*Stated exercise 1:*
Set down word for word the part of the cheesecake recipe between "Instructions" and "with parchment paper.", inclusive.
*Stated exercise 2:*
Output as a numbered list the lines of the listing from the line holding "Click the 11年 answer option row" through the end of the listing, inclusive. Omit blank lines and leave out the pictures.

*Source document:*

Japanese Cheesecake,also known as Japanese Souffle cheesecake or Japanese Cotton Cheesecake, is so soft, cottony, airy, and fluffy cheesecake that melts in your mouth.
Prep Time30 minutes
Bake Time1 hour
Total Time1 hour 30 minutes
Course: Cake, Cheesecake
Cuisine: Japanese
Keyword: Japanese Cheesecake, Japanese Cotton Cheesecake, Japanese Souffle Cheesecake
Servings: 4 to 6 people
Author: kanthi

Equipment

  • 15 cm (6-inch) Removable bottom pan
  • A larger deep baking pan for a hot water bath

Ingredients

For the Cream Cheese Mixture

  • 150 g cream cheese at room temperature
  • 20 g butter at room temperature
  • 80 g milk at room temperature
  • 20 g sugar
  • 3 large egg yolks at room temperature
  • 30 g cake flour
  • 15 g cornstarch

For the Meringue

  • 3 large egg whites at room temperature
  • 1/8 teaspoon cream of tartar or 1 teaspoon lemon juice
  • Pinch of salt
  • 40 g sugar

For Hot Water Bath

  • Hot water as needed

Instructions

Preparation

  • Gather the ingredients and let them come to room temperature
  • Separate the eggs, putting the whites in a clean large bowl and the yolks in a separate small bowl.Sift the flour and cornstarch together.
  • Lightly butter and line the bottom and sides of a 15 cm (6 inches) pan with parchment paper.
  • If the pan has a removable bottom, cover it with 2 or 3 layers of aluminum foil to avoid any leakage.

*Extracted information:*
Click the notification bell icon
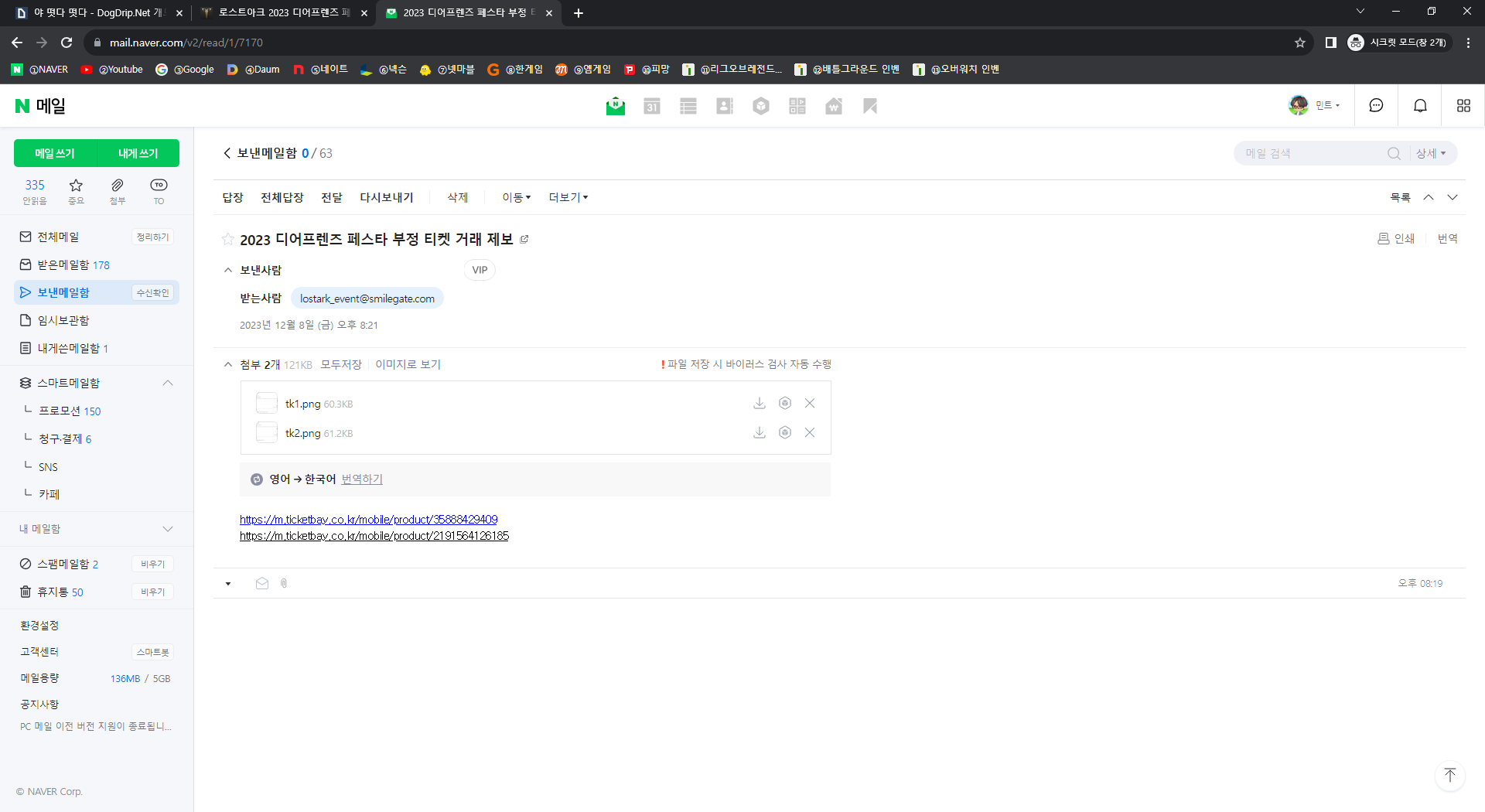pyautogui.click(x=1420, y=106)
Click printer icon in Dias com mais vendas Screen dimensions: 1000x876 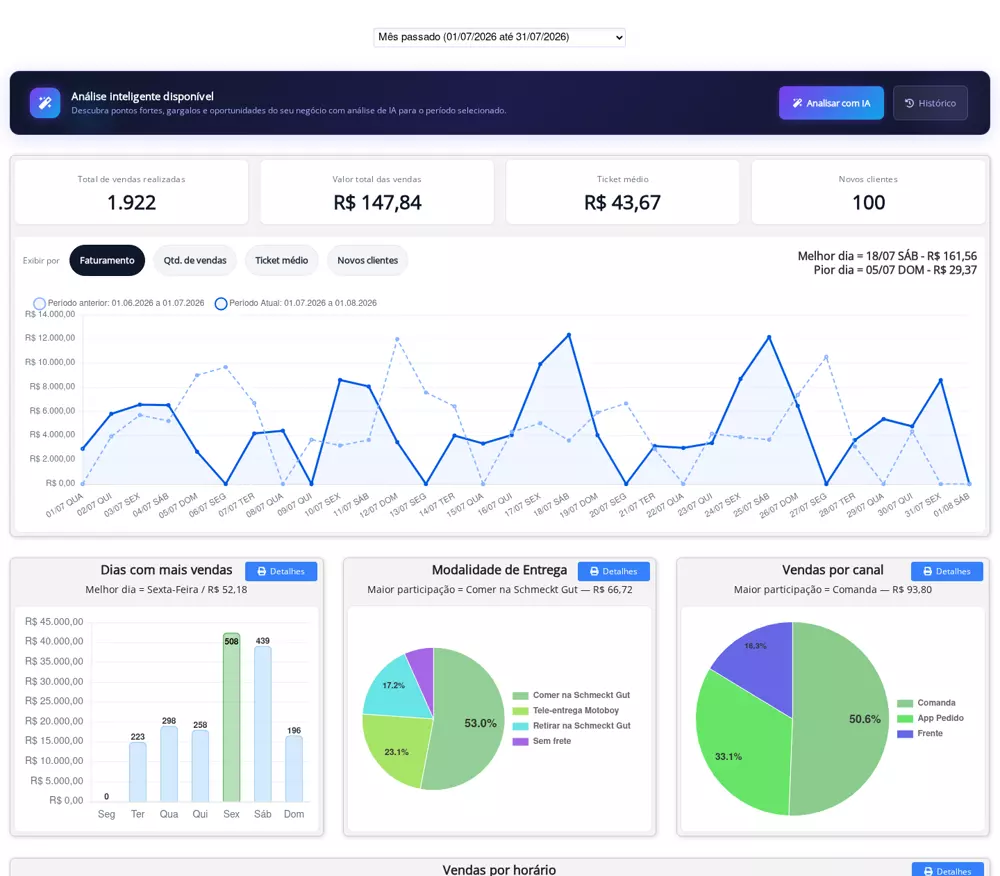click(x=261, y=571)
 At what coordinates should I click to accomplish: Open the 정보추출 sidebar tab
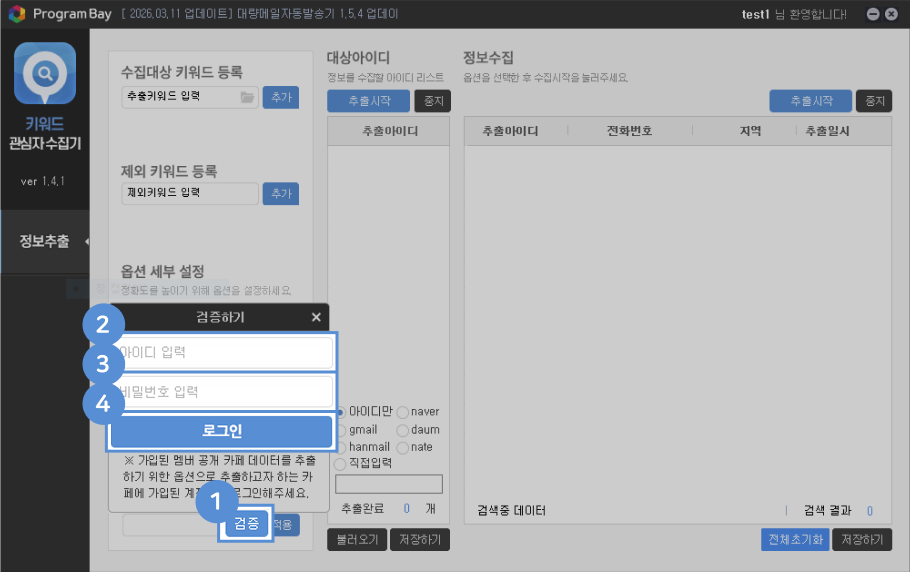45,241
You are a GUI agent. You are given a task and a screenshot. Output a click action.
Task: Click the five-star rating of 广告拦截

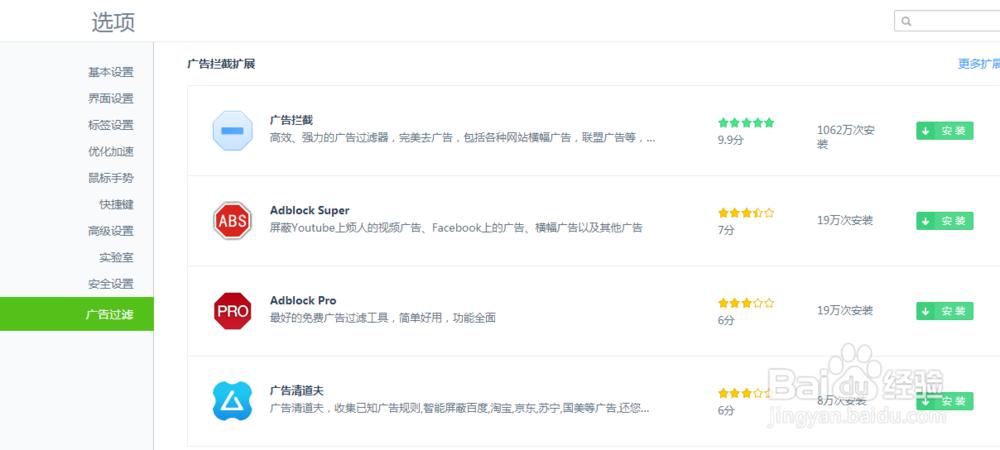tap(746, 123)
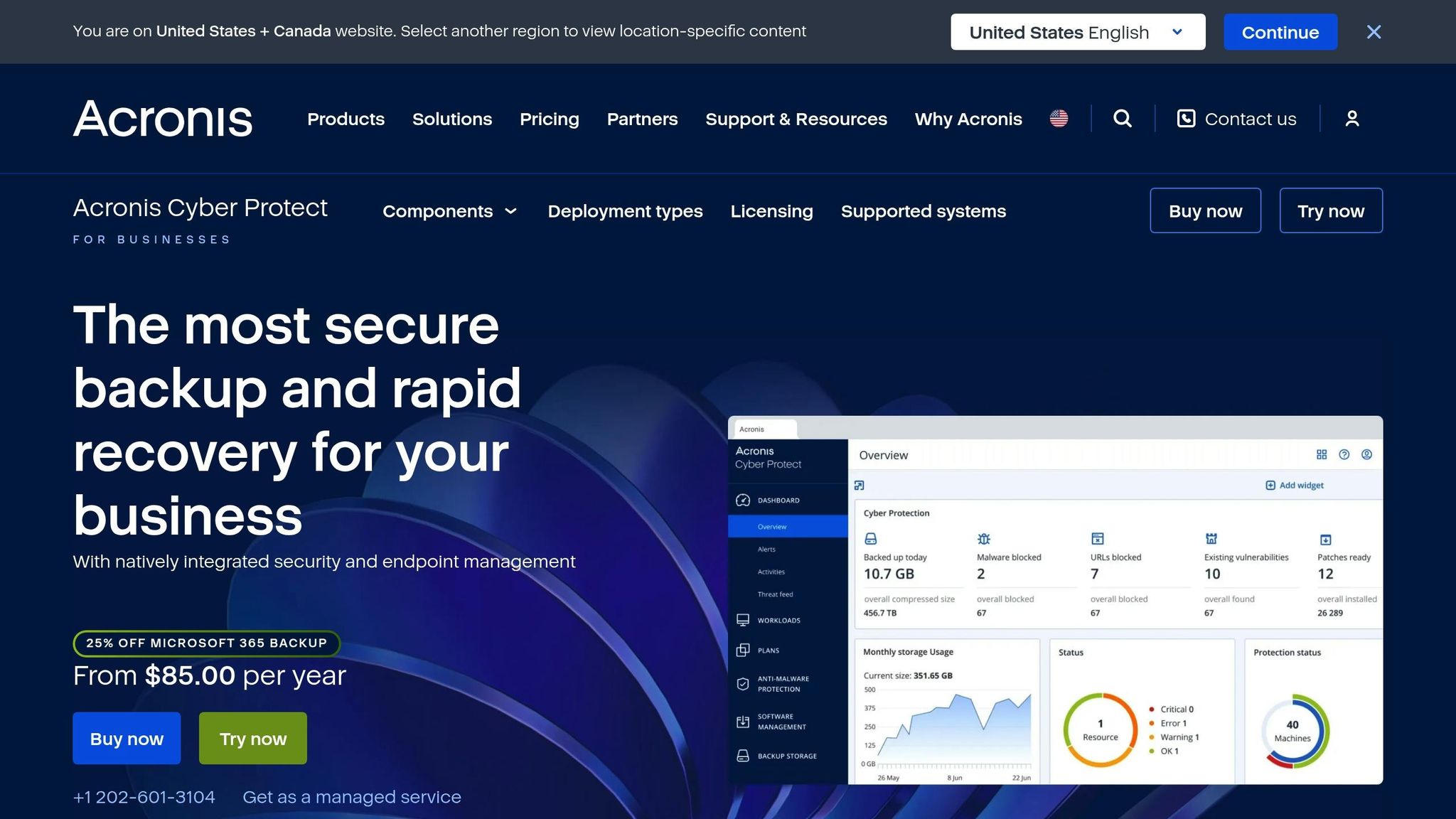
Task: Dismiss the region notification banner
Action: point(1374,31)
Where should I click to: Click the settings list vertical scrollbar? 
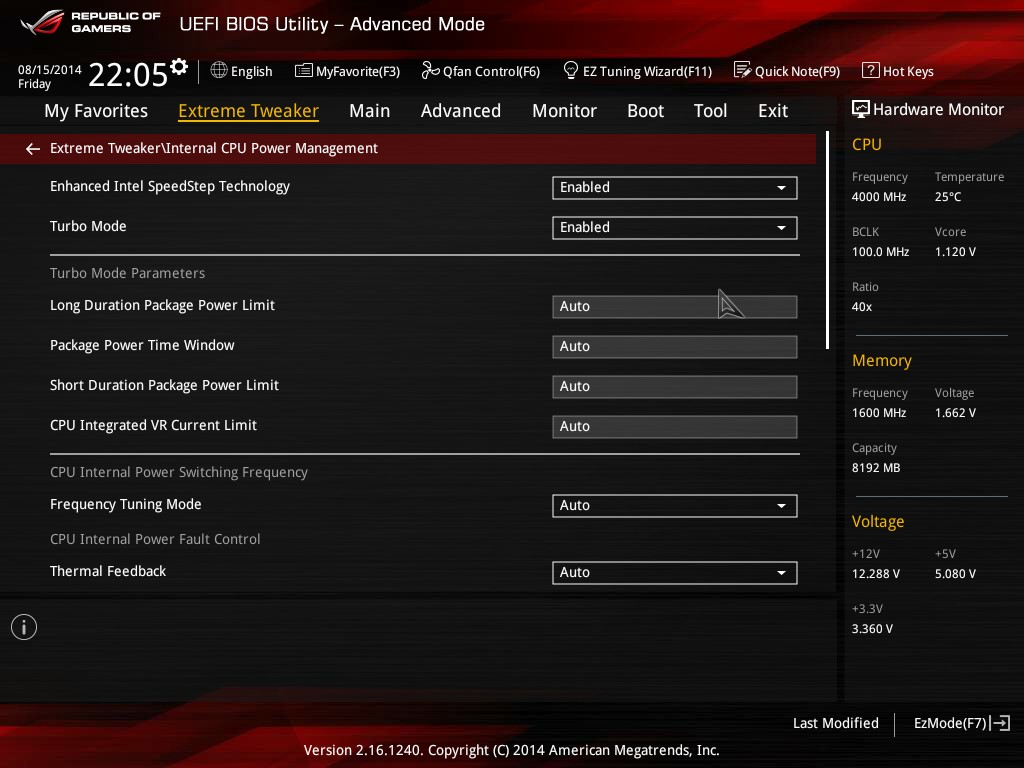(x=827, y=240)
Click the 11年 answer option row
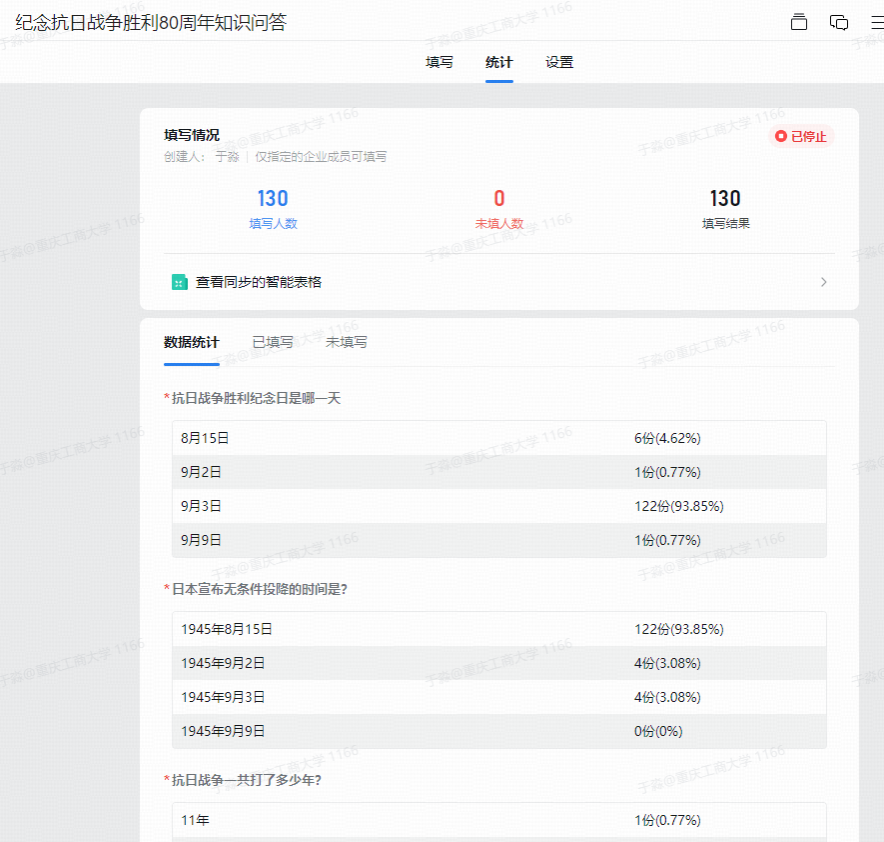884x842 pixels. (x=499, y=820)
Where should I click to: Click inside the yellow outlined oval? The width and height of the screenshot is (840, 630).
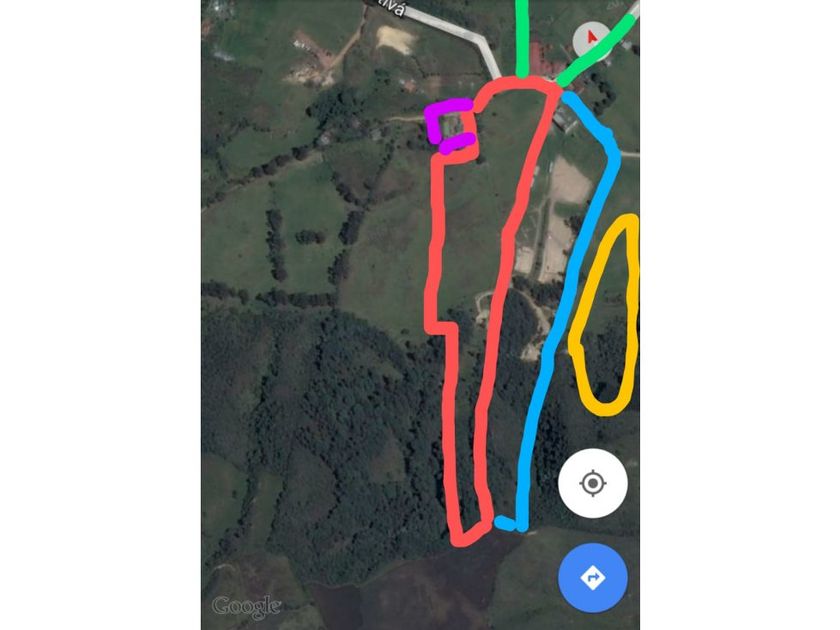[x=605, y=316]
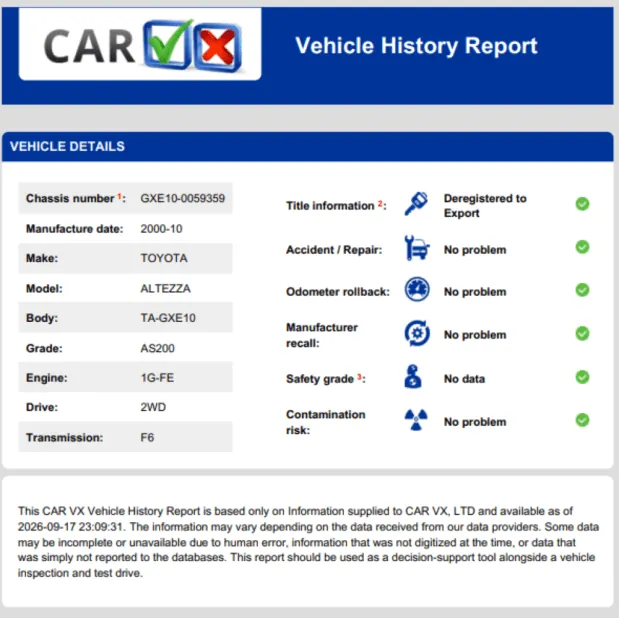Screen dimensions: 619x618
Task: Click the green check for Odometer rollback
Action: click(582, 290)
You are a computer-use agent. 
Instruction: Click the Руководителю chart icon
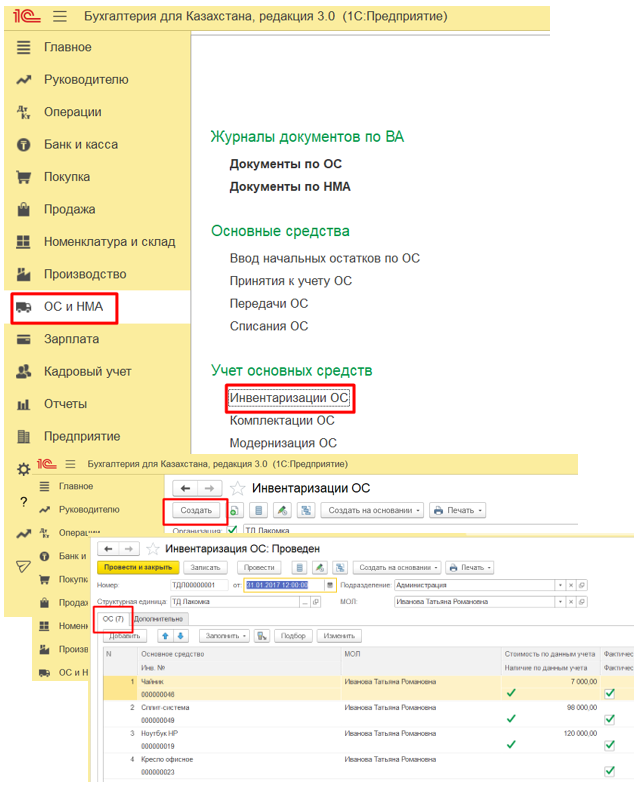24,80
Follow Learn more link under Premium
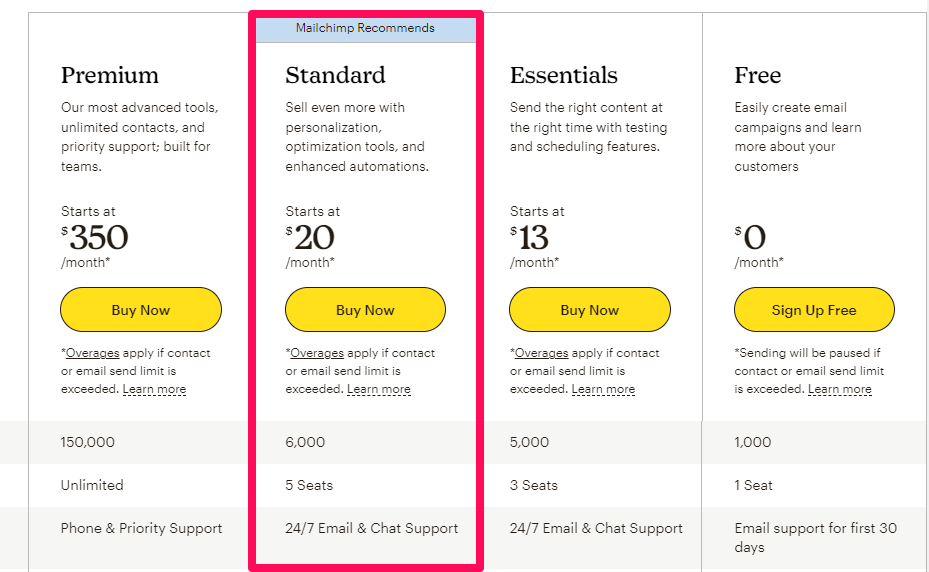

*Exercise solution 1:*
Instructions

Preparation

  • Gather the ingredients and let them come to room temperature
  • Separate the eggs, putting the whites in a clean large bowl and the yolks in a separate small bowl.Sift the flour and cornstarch together.
  • Lightly butter and line the bottom and sides of a 15 cm (6 inches) pan with parchment paper.

*Exercise solution 2:*
1. Click the 11年 answer option row
2. 884x842 pixels. (x=499, y=820)
3. Where should I click to: Click inside the yellow outlined oval? The width and height of the screenshot is (840, 630).
4. [x=605, y=316]
5. Screen dimensions: 619x618
6. Task: Click the green check for Odometer rollback
7. Action: click(582, 290)
8. You are a computer-use agent. 
9. Instruction: Click the Руководителю chart icon
10. 24,80
11. Follow Learn more link under Premium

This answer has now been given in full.